▸ **Aangeleverde tekst**
Beeldhouwerk Bernini

Apollo en Daphne,1622-1625, marmer, 243 cm. hoog, Galleria
Borghese te Rome

Apollo en Daphne,1622-1625, marmer, 243 cm. hoog, Galleria
Borghese te Rome
In Ovidius zijn Metamorfosen is beschreven hoe Apollo
bezeten is van Daphne. Zijn gevoelens worden echte niet beantwoord door
haar. Zij vlucht voor hem, waarop Apollo
de achtervolging inzet. Op het moment dat Apollo haar inhaalt
verandert zij in een laurierboom. Deze metamorfose
vindt plaats door de tussenkomst van de goden die zij op het
fatale moment aanroept. Dit is het moment dat Berninini heeft uitgebeeld.Je
kan zien hoe Daphne's onderlichaam verandert in schors, haar vingers
in twijgen en haar tenen wortel schieten. Het is een bijzonder gewaagde
onderneming om deze metamorfose die plaats vindt in een fractie van
een moment weer te geven in marmer. De metamorfose is met name door
middel van textuurverschillen geloofwaardig uitgebeeld.
Opvallend voor zowel dit werk, als het gehele oeuvre van Bernini in het
geheel is dat hij op het gemoed van de toeschouwer probeert te spelen.
Hij doet dat met name door de gezichtuitdrukking. In dit beeld zie je
bijvoorbeeld dat Daphne haar mond geopend is, en wekt ze de indruk een
wanhoopskreet ten gehoren te brengen. Sommige
door Bernini gebeeldhouwde gezichten maken door de pathetische
uitdrukking zelfs een haast karikaturale indruk.
In Pluto en Proserpina gaat hij zelfs zover in het manipuleren
van de toeschouwer zijn gemoed dat hij hier tranen in weergeeft onder
Proserpina's linkeroog. In beide beelden wordt houding, draperieën, en
gesuggereerde beweging aangewend om
het drama te onderstrepen.
Het Baldakijn,1624-1633, verguld brons, 29 m. hoog,
Sint Pieter te Rome
Wanneer Bernini de opdracht krijgt van
paus Urbanus VIII voor het vervaardigen van een baldakijn voor de Sint
Pieter te Rome betreft het een bijzonder grote onderneming. Het baldakijn
is bestemd om zowel het graf met de vermeende overblijfselen van Petrus
en Paulus als het pauselijke altaar te markeren.
Petrus was de eerste paus en hij was
voor die functie aangewezen door Christus zelf. Door het pauselijke
altaar op te richten boven Petrus restanten word de herkomst en legitimiteit
van de pauselijke macht tot uitdrukking gebracht. De geest van de contrareformatie
is niet alleen in deze gedachtengang te bespeuren, maar eveneens in
het weelderige uiterlijk. Kunst in exclusieve materialen vervaardigt
door met voorkeur legendarische kunstenaars als Bernini werden ingezet
als propagandamiddel voor de roomse kerk. Op deze wijze wilden zij
triomf en macht uitdrukken.

▸ **Aangeleverde gegevens**
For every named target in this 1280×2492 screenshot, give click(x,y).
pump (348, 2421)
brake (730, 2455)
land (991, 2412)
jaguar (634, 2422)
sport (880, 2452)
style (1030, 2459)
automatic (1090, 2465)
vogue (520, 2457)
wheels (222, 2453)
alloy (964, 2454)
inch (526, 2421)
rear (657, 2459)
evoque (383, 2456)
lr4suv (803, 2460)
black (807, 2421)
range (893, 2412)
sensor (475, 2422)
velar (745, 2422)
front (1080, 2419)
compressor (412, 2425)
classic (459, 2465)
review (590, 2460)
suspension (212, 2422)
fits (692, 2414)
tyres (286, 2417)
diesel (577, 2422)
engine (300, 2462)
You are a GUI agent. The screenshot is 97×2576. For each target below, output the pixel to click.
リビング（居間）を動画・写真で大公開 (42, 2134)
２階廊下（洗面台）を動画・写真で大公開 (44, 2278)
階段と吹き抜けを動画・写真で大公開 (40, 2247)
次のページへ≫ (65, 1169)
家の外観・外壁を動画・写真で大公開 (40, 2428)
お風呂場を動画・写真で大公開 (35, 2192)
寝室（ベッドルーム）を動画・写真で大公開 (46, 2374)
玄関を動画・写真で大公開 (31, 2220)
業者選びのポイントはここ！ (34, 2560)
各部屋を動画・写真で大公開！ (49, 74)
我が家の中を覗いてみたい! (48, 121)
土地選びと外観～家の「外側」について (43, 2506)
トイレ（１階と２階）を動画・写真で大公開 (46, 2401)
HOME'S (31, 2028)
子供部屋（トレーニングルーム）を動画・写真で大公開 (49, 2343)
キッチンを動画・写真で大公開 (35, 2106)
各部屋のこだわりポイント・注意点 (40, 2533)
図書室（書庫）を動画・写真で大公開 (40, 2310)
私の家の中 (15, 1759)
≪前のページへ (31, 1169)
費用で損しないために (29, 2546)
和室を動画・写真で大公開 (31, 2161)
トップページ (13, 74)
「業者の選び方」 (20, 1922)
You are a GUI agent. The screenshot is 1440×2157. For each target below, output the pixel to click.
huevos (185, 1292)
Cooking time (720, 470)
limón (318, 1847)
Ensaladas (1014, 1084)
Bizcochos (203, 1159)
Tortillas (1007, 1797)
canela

▸ **Opdracht A**
Van welke paus kreeg Bernini volgens de tekst over Bernini de opdracht voor het baldakijn in de Sint Pieter?
▸ **Opdracht B**
Vat de tekst over Bernini samen in twee zinnen.
▸ **Opdracht C**
Geef het gedeelte van de tekst over Bernini woord voor woord terug dat opent met de woorden "Hij doet dat" en afsluit met "drama te onderstrepen.".

▸ **Juiste antwoord A**
Van paus Urbanus VIII.

▸ **Juiste antwoord B**
In Apollo en Daphne beeldt Bernini het moment uit waarop Daphne in een laurierboom verandert, en hij probeert vooral met gezichtsuitdrukkingen op het gemoed van de toeschouwer te spelen, wat in Pluto en Proserpina zelfs tot tranen onder Proserpina's linkeroog leidt. Het vergulde bronzen baldakijn dat hij voor paus Urbanus VIII in de Sint Pieter maakte, markeert het graf met de vermeende overblijfselen van Petrus en Paulus en het pauselijke altaar, en drukt de legitimiteit van de pauselijke macht en de geest van de contrareformatie uit.

▸ **Juiste antwoord C**
Hij doet dat met name door de gezichtuitdrukking. In dit beeld zie je
bijvoorbeeld dat Daphne haar mond geopend is, en wekt ze de indruk een
wanhoopskreet ten gehoren te brengen. Sommige
door Bernini gebeeldhouwde gezichten maken door de pathetische
uitdrukking zelfs een haast karikaturale indruk.
In Pluto en Proserpina gaat hij zelfs zover in het manipuleren
van de toeschouwer zijn gemoed dat hij hier tranen in weergeeft onder
Proserpina's linkeroog. In beide beelden wordt houding, draperieën, en
gesuggereerde beweging aangewend om
het drama te onderstrepen.